==== Dataset content

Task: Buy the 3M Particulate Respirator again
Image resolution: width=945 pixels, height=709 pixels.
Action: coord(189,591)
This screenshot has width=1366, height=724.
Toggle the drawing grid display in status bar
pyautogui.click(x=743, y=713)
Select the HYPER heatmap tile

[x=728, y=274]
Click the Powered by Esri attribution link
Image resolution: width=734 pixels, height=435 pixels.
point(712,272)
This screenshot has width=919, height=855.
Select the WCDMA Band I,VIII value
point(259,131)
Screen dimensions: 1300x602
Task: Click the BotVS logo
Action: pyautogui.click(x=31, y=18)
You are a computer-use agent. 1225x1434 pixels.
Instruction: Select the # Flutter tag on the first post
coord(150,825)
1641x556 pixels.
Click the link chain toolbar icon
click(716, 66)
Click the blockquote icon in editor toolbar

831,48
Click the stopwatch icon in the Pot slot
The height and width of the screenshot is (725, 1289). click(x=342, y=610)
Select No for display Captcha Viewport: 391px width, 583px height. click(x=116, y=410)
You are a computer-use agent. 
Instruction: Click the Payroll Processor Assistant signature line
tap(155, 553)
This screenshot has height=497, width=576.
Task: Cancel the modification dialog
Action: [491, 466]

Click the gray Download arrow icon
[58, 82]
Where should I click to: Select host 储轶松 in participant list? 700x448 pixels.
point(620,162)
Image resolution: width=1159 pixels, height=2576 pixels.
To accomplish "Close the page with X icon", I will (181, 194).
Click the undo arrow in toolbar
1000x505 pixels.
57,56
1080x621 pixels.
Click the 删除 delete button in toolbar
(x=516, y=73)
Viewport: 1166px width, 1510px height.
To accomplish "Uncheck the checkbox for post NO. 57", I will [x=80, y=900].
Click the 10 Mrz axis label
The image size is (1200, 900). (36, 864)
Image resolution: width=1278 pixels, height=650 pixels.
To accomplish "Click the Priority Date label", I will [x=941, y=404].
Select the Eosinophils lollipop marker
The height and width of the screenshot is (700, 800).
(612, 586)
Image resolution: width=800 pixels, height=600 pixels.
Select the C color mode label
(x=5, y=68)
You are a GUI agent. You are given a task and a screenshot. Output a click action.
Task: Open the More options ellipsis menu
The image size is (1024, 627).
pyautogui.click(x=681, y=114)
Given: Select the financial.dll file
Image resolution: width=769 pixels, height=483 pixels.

========

How many of the lines above contain the word "agent"? Only the number should be given.

The answer
3